Provided passage:
## START

Haha, yeah. Remember the chaos when militia guys started shooting at transformers in substations? Every hick with a gun would be shooting at it just to shut it down.
The vacuum is the hard part, not the maglev. You would need to enclose the entire track inside if a vacuum, and that world be ridiculously expensive and practically impossible with current technology. It's already very expensive to build a tunnel for a train, which is why they are avoided if possible. But this would need to be all tunnel that is air tight, so even more expensive than regular train tunnels.
To put it into perspective, the current largest manmade vacuum chamber is at a NASA research facility in Ohio. It's a cylinder with a diameter of 100 feet and a height of 122 feet. If this were laid on its side, about 1.5 New York subway cars could fit inside. The largest vacuum ever made can barely fit the vehicle inside, let alone allow it to travel between two different places where the extra speeds would be warranted.

## END

Source material:
## START

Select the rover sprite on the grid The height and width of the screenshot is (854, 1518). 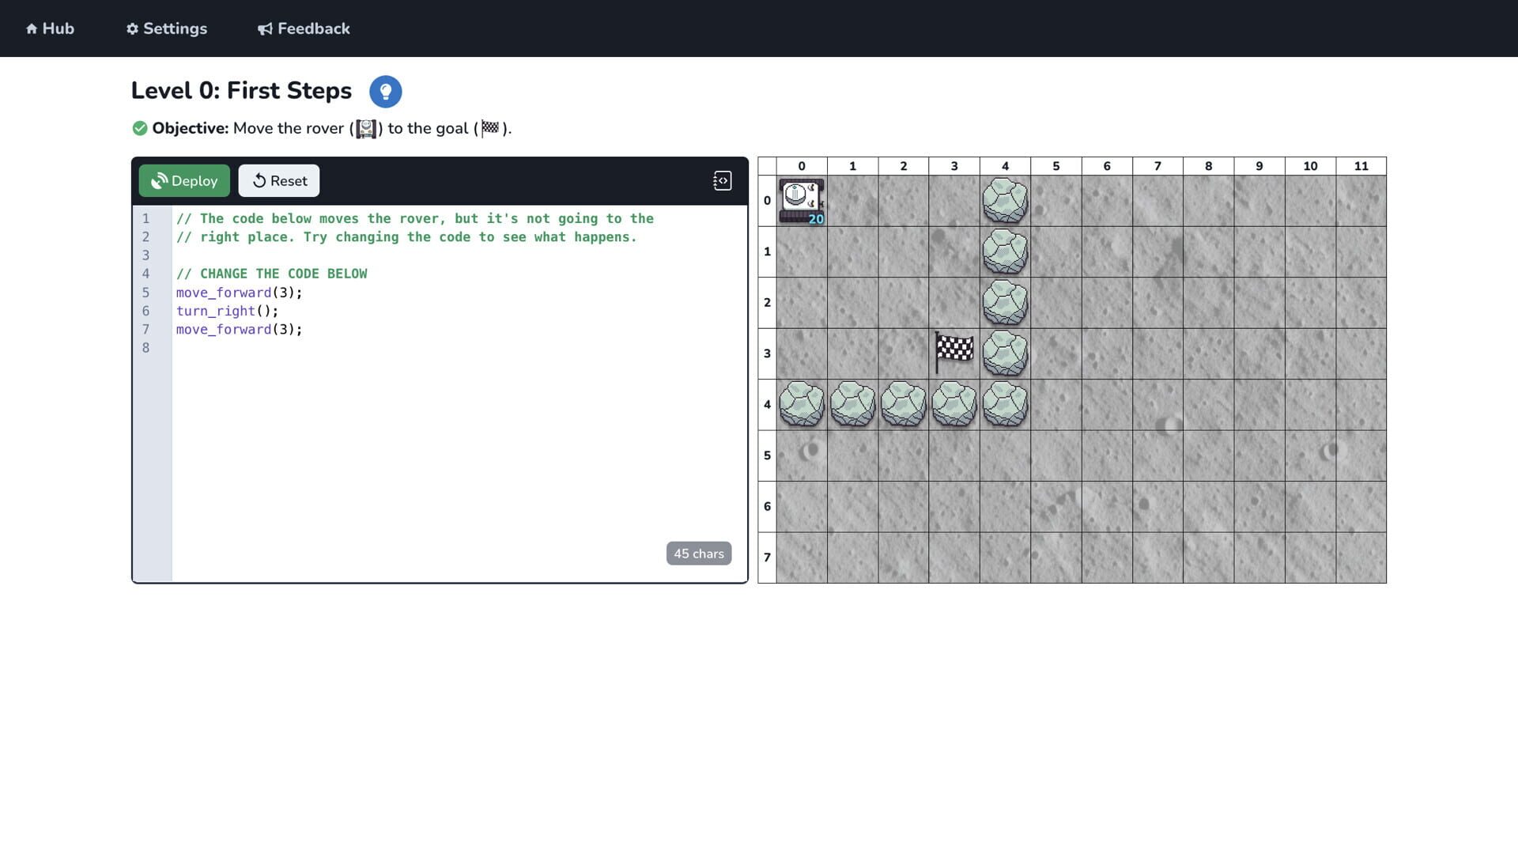click(802, 200)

## END

Objectives:
(A) Answer these questions about the passage on vacuum-sealed train tracks, one per line:
(i) What were militia members shooting at?
(ii) Which part does the passage call the hard part: the vacuum or the maglev?
(iii) What is the diameter of the largest manmade vacuum chamber?
(B) Can you return the part of the passage on vacuum-sealed train tracks from "Haha, yeah. Remember" up to and including "shut it down."?
(C) Would you resume the passage on vacuum-sealed train tracks, writing on from its last sentence?

Written answers:
(A)
(i) Transformers in substations
(ii) The vacuum
(iii) 100 feet

(B)
Haha, yeah. Remember the chaos when militia guys started shooting at transformers in substations? Every hick with a gun would be shooting at it just to shut it down.

(C)
The drag is air against the whole body of the train, so you need vacuum everywhere.
Assuming that you could build such a big vacuum there would be safety concerns. What if there's an accident in the tube? Does everyone in the train depressurize and die? Assuming people can survive and get out of the train car, now they're in a tube that's 100 miles long. How can you build emergency exits in a system designed to be as airtight as possible?
If only I could. My life's goal is that. To build what nobody else will. Unfortunately I must acquire great wealth in order to do that. Proving particular difficult. Still have some years left.